_Work order:_ Copy word for word, please, the lines of the entries below running from the one containing "Expand the 3 lasers (RGB) dropdown" to the one containing "Click the EC-72X19X108 model cell", both ends included.

___ The data ___

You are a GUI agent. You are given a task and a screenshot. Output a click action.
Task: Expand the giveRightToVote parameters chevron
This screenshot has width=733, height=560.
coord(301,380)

___
___ The data ___

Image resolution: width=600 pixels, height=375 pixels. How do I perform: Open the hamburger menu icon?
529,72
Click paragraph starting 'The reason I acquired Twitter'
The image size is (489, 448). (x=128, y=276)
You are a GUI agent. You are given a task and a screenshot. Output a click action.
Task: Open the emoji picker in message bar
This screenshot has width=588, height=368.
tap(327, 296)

___
___ The data ___

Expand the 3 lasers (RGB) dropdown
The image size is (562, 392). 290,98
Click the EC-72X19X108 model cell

___

_Response to this task:_
Expand the 3 lasers (RGB) dropdown
The image size is (562, 392). 290,98
Click the EC-72X19X108 model cell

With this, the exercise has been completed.